From: Dustin Sallings
Subject: Re: [Gnu-arch-users] Nit
Date: Tue, 21 Oct 2003 16:24:05 -0700


On Tuesday, Oct 21, 2003, at 14:49 US/Pacific, Tom Lord wrote:

It must be handled _somewhere_up_the_call_graph_.  It must be in the
throws list of my method.  But Java does _not_ require that it be
handled at the call-site.  It's that distinction that is at issue.

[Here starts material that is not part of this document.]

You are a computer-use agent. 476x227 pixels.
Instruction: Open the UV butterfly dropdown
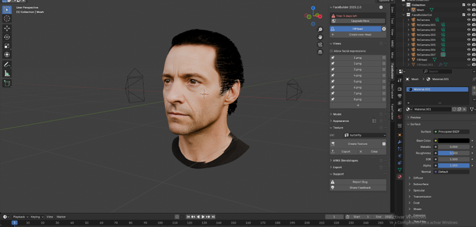[x=364, y=135]
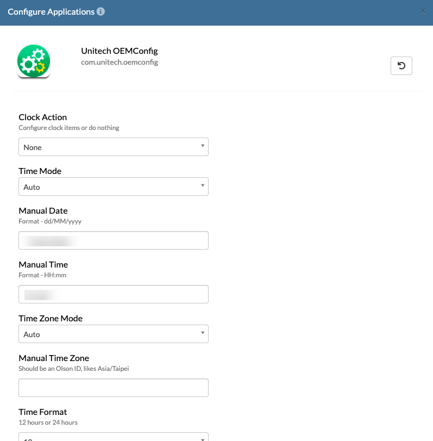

I understand what you're saying about throws-per-call, and it sounds like an interesting idea, but as you say, it isn't much different from return values. I believe this reduces the value.

        To be concrete:

        public List getLinesOfFile(String f) throws IOException {
                String realFile=translatePath(f);
                InputStream is=openTheStream(realFile);
                List rv=getLinesOfStream(is);
                is.close();
                return(rv);
        }

In the above example, each of openTheStream, getLinesOfStream, and close() may raise an IOException. translatePath looks up its mapping in an internal Map, and if the value is not found, returns the passed value. (For clarity, I've left out the finally block to deal with is.close(). If you're uncomfortable with that, assume the frequency of this method call is small enough that the stream finalization is sufficient).

However, we've found that our translation map is too large and now has to use a cdb or something to perform the translation. Now, translatePath may also throw an IOException which was previously not an expected failures state.

The question, then, is whether translatePath()'s exception causes the program to be incorrect now. I do not believe it does. Although a new reason has been introduced, it is still an IO problem in that there isn't much of a difference between an inability to open a file and an inability to locate the path to a file to the higher level.

If there is, a new type of exception should be introduced. If not, a subclass of IOException (PathMappingException?) could still be introduced without changing the signature of the method.

This is the contract of this method. It will return a List, or an excuse via an IOException. If the caller needs more information than what's provided by the published API, it's an abstraction leak.